» **DATASET EXCERPTS**:
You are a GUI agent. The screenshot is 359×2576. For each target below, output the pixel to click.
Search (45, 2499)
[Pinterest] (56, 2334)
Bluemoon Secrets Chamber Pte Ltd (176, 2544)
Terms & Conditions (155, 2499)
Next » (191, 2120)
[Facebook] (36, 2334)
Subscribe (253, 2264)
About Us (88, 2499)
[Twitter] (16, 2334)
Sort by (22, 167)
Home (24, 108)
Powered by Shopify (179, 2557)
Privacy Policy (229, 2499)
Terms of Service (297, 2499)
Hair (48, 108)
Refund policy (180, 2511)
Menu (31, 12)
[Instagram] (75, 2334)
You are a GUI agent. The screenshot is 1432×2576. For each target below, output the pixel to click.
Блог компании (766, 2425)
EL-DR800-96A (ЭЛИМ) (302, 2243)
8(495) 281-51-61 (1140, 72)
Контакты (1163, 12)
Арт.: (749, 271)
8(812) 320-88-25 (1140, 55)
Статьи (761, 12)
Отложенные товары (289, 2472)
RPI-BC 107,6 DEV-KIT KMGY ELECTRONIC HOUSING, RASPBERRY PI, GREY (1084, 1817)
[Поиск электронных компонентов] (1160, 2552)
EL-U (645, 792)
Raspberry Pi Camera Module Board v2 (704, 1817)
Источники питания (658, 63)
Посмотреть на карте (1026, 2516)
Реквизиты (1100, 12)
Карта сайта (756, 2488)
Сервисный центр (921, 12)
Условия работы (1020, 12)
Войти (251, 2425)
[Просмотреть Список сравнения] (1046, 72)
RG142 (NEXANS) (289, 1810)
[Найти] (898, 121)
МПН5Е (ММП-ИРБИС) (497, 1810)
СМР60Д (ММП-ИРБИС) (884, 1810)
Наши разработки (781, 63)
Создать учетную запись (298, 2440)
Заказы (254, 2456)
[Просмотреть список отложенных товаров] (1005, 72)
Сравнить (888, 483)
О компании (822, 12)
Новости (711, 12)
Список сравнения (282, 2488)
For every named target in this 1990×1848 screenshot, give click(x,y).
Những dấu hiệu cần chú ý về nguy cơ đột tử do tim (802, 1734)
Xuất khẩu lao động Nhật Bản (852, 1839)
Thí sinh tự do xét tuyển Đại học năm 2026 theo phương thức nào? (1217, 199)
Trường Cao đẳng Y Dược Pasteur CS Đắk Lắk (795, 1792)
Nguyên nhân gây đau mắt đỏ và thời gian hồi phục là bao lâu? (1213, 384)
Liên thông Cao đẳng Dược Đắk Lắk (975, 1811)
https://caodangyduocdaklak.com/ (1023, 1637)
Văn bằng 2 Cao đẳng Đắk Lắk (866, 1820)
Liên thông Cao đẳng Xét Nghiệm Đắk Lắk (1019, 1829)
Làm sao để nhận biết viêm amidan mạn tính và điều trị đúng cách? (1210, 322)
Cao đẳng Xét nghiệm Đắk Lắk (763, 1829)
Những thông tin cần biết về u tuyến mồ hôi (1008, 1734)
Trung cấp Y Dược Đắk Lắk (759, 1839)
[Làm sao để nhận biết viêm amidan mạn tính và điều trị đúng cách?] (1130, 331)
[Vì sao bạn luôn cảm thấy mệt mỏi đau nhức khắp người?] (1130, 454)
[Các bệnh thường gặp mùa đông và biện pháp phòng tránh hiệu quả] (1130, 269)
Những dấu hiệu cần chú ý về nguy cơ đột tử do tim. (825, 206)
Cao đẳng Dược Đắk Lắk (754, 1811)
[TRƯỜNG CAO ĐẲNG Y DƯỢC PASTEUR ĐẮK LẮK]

» **TO DO**:
Copy only the entries from the first line to the line with "Văn bằng 2 Cao đẳng Đắk Lắk (866, 1820)", each exactly as it appears.

» **TASK RESPONSE**:
You are a GUI agent. The screenshot is 359×2576. For each target below, output the pixel to click.
Search (45, 2499)
[Pinterest] (56, 2334)
Bluemoon Secrets Chamber Pte Ltd (176, 2544)
Terms & Conditions (155, 2499)
Next » (191, 2120)
[Facebook] (36, 2334)
Subscribe (253, 2264)
About Us (88, 2499)
[Twitter] (16, 2334)
Sort by (22, 167)
Home (24, 108)
Powered by Shopify (179, 2557)
Privacy Policy (229, 2499)
Terms of Service (297, 2499)
Hair (48, 108)
Refund policy (180, 2511)
Menu (31, 12)
[Instagram] (75, 2334)
You are a GUI agent. The screenshot is 1432×2576. For each target below, output the pixel to click.
Блог компании (766, 2425)
EL-DR800-96A (ЭЛИМ) (302, 2243)
8(495) 281-51-61 (1140, 72)
Контакты (1163, 12)
Арт.: (749, 271)
8(812) 320-88-25 (1140, 55)
Статьи (761, 12)
Отложенные товары (289, 2472)
RPI-BC 107,6 DEV-KIT KMGY ELECTRONIC HOUSING, RASPBERRY PI, GREY (1084, 1817)
[Поиск электронных компонентов] (1160, 2552)
EL-U (645, 792)
Raspberry Pi Camera Module Board v2 (704, 1817)
Источники питания (658, 63)
Посмотреть на карте (1026, 2516)
Реквизиты (1100, 12)
Карта сайта (756, 2488)
Сервисный центр (921, 12)
Условия работы (1020, 12)
Войти (251, 2425)
[Просмотреть Список сравнения] (1046, 72)
RG142 (NEXANS) (289, 1810)
[Найти] (898, 121)
МПН5Е (ММП-ИРБИС) (497, 1810)
СМР60Д (ММП-ИРБИС) (884, 1810)
Наши разработки (781, 63)
Создать учетную запись (298, 2440)
Заказы (254, 2456)
[Просмотреть список отложенных товаров] (1005, 72)
Сравнить (888, 483)
О компании (822, 12)
Новости (711, 12)
Список сравнения (282, 2488)
For every named target in this 1990×1848 screenshot, give click(x,y).
Những dấu hiệu cần chú ý về nguy cơ đột tử do tim (802, 1734)
Xuất khẩu lao động Nhật Bản (852, 1839)
Thí sinh tự do xét tuyển Đại học năm 2026 theo phương thức nào? (1217, 199)
Trường Cao đẳng Y Dược Pasteur CS Đắk Lắk (795, 1792)
Nguyên nhân gây đau mắt đỏ và thời gian hồi phục là bao lâu? (1213, 384)
Liên thông Cao đẳng Dược Đắk Lắk (975, 1811)
https://caodangyduocdaklak.com/ (1023, 1637)
Văn bằng 2 Cao đẳng Đắk Lắk (866, 1820)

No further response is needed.